ARLA has revealed it trained its farmer owners to drive their tankers during the Covid-19 pandemic.

The dairy co-op said that if 13 percent of tanker collection drivers went off sick, it would have struggled to collect all the milk from its 2,400 farmer suppliers, many of whom are from Cumbria.

As well as collecting the milk from farms, drivers are responsible for monitoring temperature and quality to ensure food safety during transportation.

To avoid a loss of drivers, Arla trained 19 dairy farmers and 10 members of its agriculture team to provide a back-up option for its logistics team if needed.

The dairy co-operative said the training was 'well received' by staff and 'ran smoothly'.

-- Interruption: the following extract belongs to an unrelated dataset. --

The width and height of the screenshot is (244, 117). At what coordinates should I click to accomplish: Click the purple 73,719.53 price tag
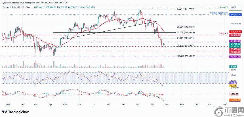[x=236, y=57]
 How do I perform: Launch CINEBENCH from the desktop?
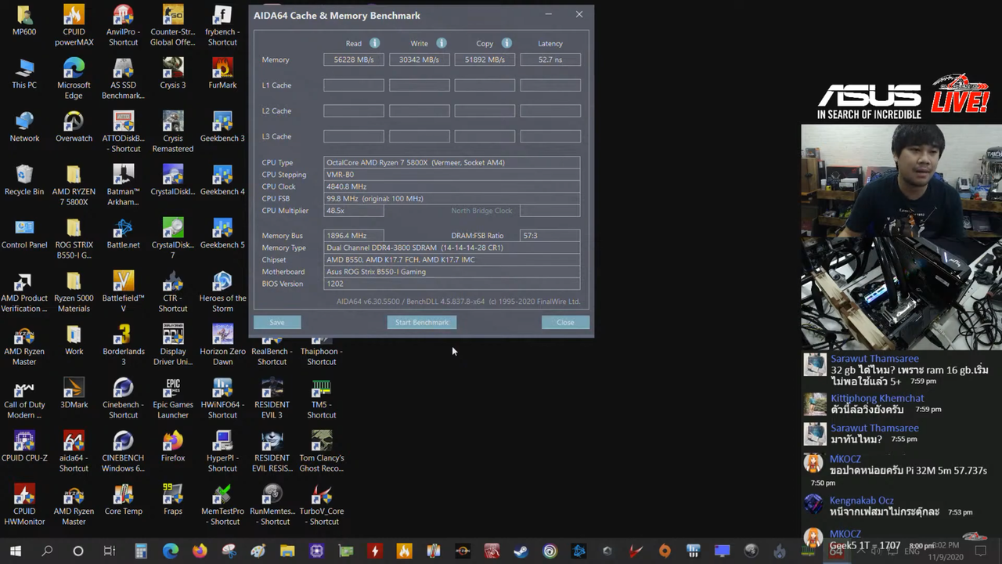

Arla’s agriculture director, Graham Wilkinson, said farmers were asking what they could do to help: "When we asked the elected farmers to help us with this challenge there was no shortage of volunteers.”

The farmers had to undergo video training and practical training with the tanker using social distancing practices.

Should there be a shortage of tanker drivers, Arla would then be able to use drivers from outside the industry with the newly trained farmers.

They would be available to follow the tanker by car and manage the milk collection and quality checking aspects at farms in their region.

Milk supplier Carrie Burridge said it made dairy producers 'stop and think about how important the quality of milk was'.

"Using the technology to test samples and learning how many safety precautions are in place really surprised me, but it’s definitely made me value our tanker drivers even more.”

Whilst the immediate risk has subsided, the possibility of a second peak and the duration of coronavirus still remains unknown.

To support the elected farmers, ten of Arla’s agriculture team, located across the UK, also undertook the training, including Mr Wilkinson. He added: “If we’re asking our farmers to provide extra support to the business, I also wanted them to feel supported by us too. As the saying goes, you should never ask your team to do anything you wouldn’t be prepared to do yourself.”

The training covered the collection process, the health and safety procedures, collecting, labelling and testing samples, the insurance requirements, and the necessary hygiene steps needed to ensure their fellow farmers milk was protected.

Whilst the immediate risk has subsided, with the possibility of a second peak and the duration of coronavirus unknown, the farmers and Arla’s agriculture team will remain on hand to support Arla’s logistics team if needed.

Mr Wilkinson added: “Being a cooperative is not just a business model. It shapes the way you think, your attitude to those you work with and the decisions you take.We are very grateful to all those farmers and colleagues who have stepped up to help support the business and keep the milk moving.”